Up to now, great efforts have been made to organic-inorganic nanocomposite, which show unique performance for functional leather finishes. However, there are relatively less researches on functional organic-inorganic nanocomposite-based leather finishes, especially in leather industry. Meanwhile, several issues listed in the following still need to be further addressed.

Firstly, stability of organic-inorganic nanocomposite is much important for giving expected performance. However, aggregation of inorganic nanoparticles in water-based polymer binder is still found during storage or transportation before use in industry. Solutions to this problem can not only be focused on hydrophilic treatment on the surface of nanoparticles, but also on searching novel synthesis method to obtain nanocomposite with better compatibility between inorganic and organic phases. Furthermore, deep and systematical study on the interface interactions between different phases should also be paid much attention.

Secondly, selections of polymer or nanoparticles are limited based on recent research advance, which are not conducive to obtain leather finishes with diverse functions. As is known, different nanoparticles show different properties. Therefore, other inorganic particles or polymer binder should be explored. For example, in the case of polymer binder, chitosan, zein or other natural polymers should be tried to develop green leather finishes.

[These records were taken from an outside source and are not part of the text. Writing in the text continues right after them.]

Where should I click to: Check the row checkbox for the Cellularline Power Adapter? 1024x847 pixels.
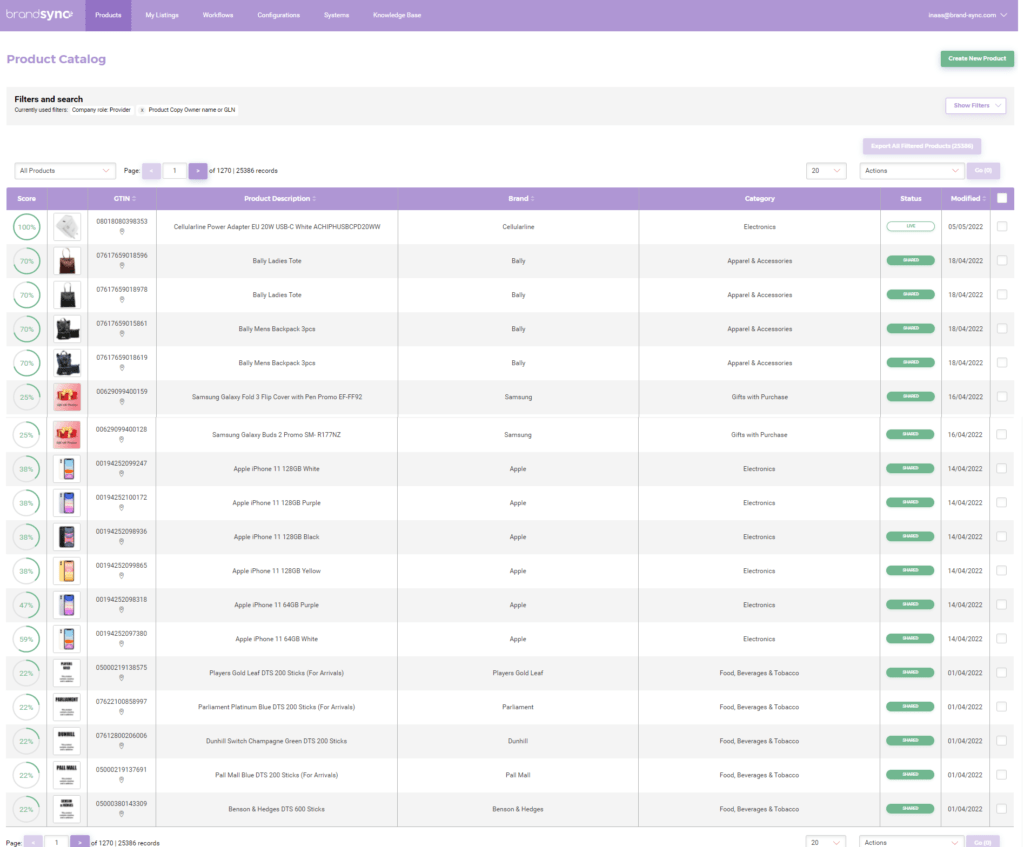[x=1002, y=226]
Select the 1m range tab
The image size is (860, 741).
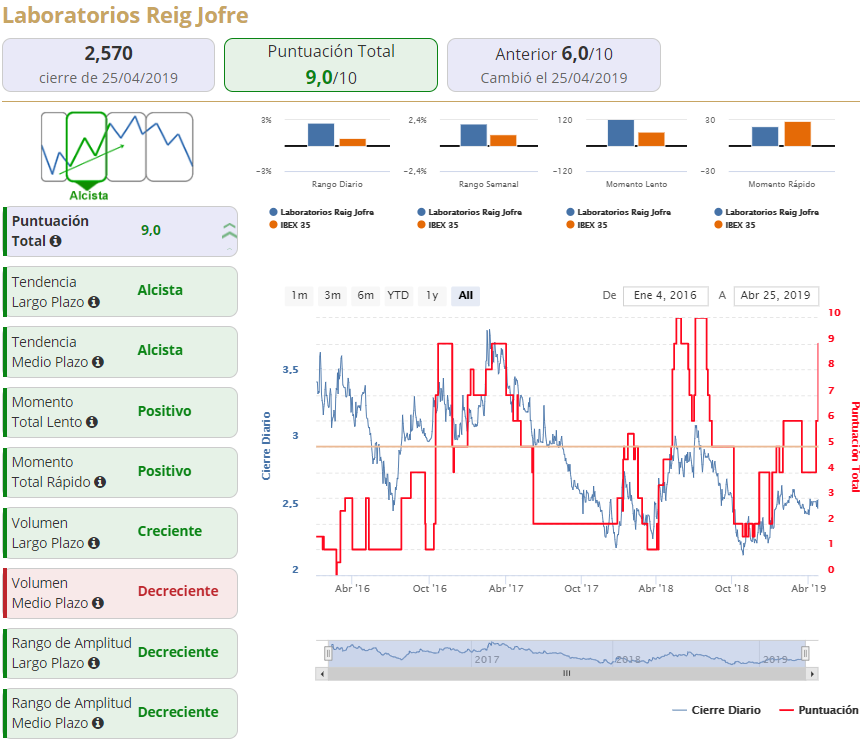(299, 296)
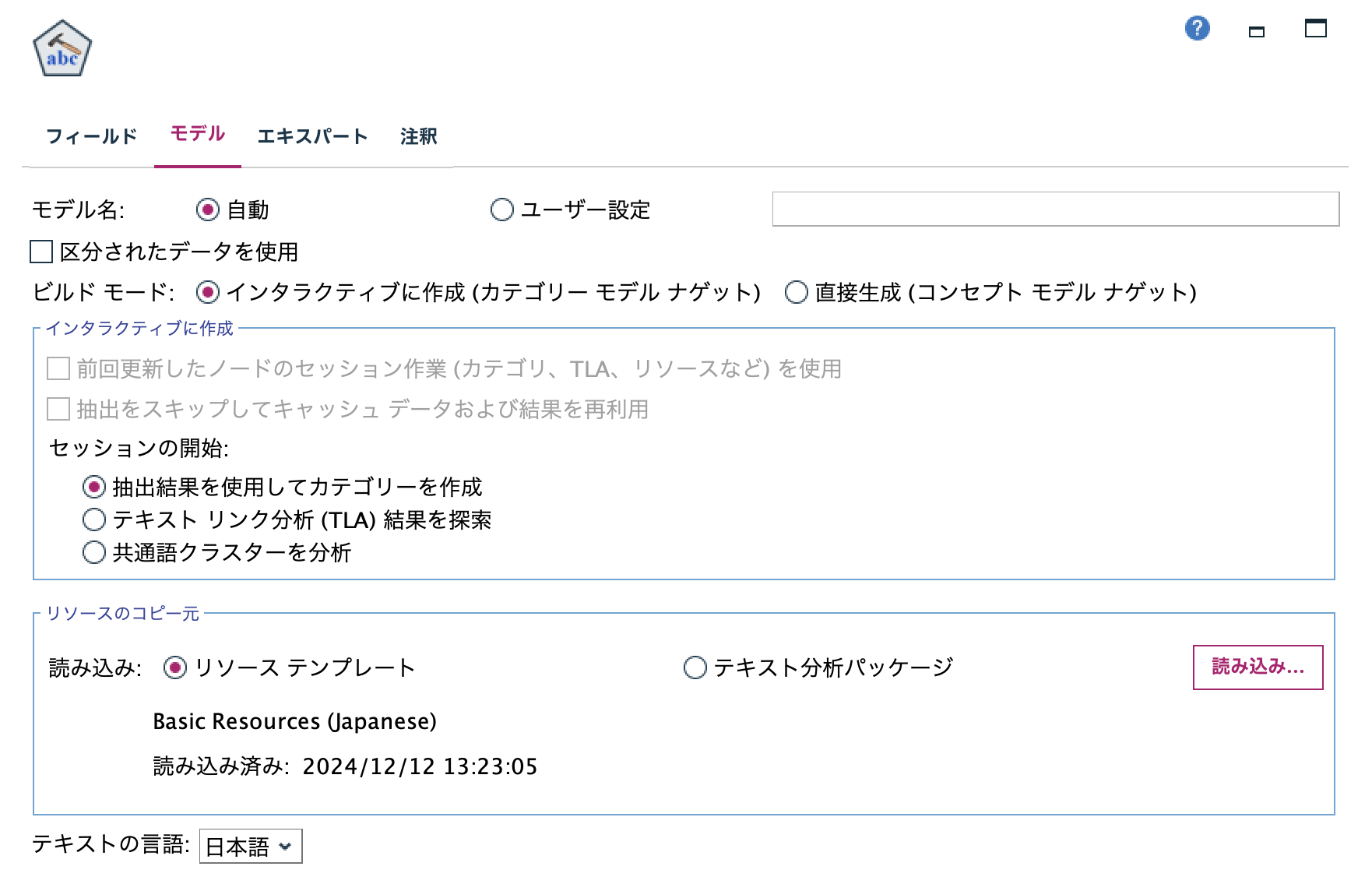1372x877 pixels.
Task: Choose テキスト リンク分析 (TLA) 結果を探索 option
Action: 93,520
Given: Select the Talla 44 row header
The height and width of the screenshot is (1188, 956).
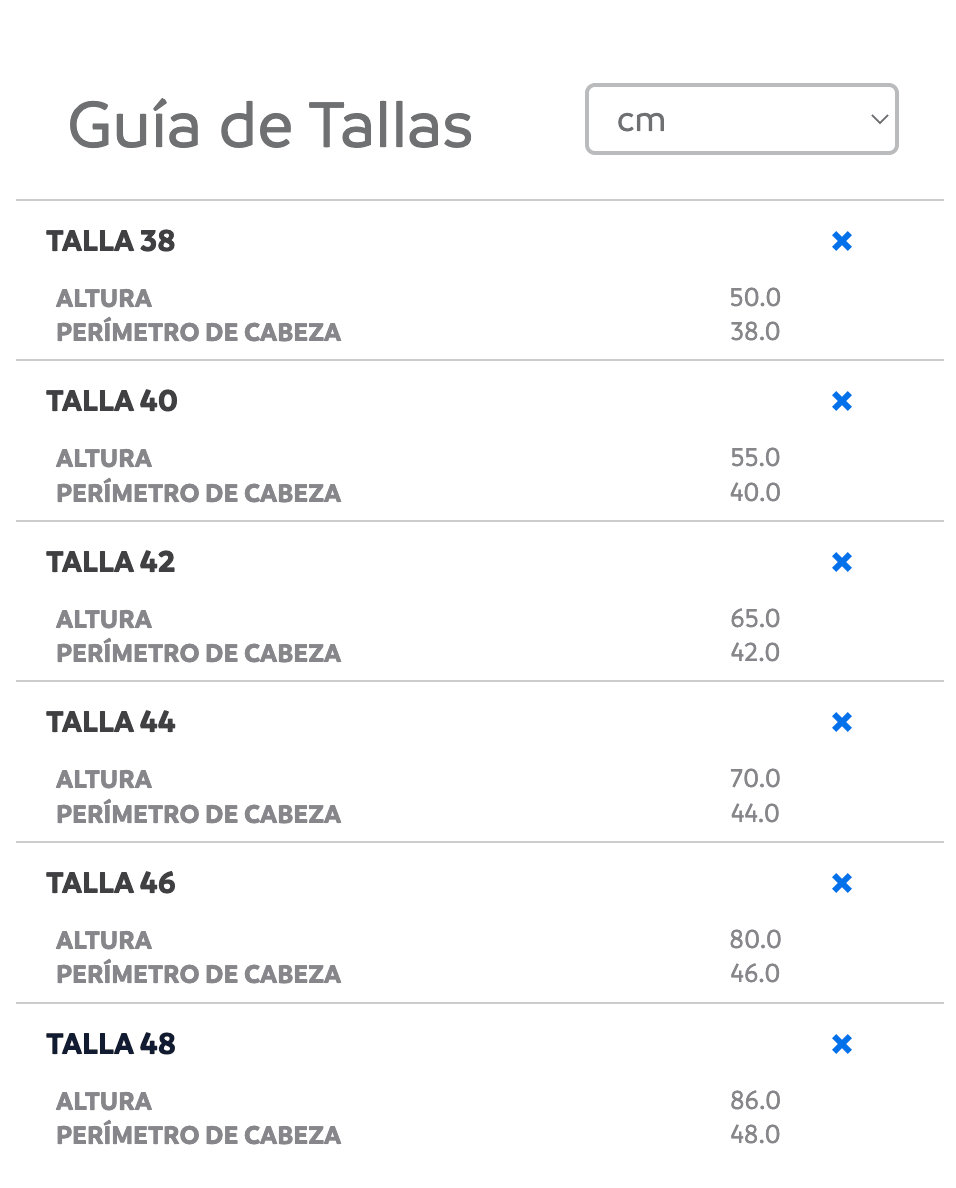Looking at the screenshot, I should point(111,722).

For inorganic particles, quantum dot material can be chosen to fabricate novel finishing agent, thus giving leather products with singular property.

Finally, effects of the microstructure of nanocomposite on performance of finished leather are not in-depth, further studies should be carried out on this part. As leather is derived from natural product, the effects on the performance of finished leather may be complicated. Advanced characterization technologies should be tried a lot to investigate the micro-structure changes of leather surfaces before and after finishing. Meanwhile, computer modeling technique can also be used to explore the interface interactions between nanocomposite and leather surface, which may facilitate to reveal relationship between the microstructure of nanocomposite and performance of finished leather.

In our further researches, high-quality and robust leather finishes will be investigated with an emphasis on multifunctional inorganic/organic nanocomposites. More facile and versatile approaches, as well as future applications of nanocomposites materials will be developed from both fundamental and practical viewpoints.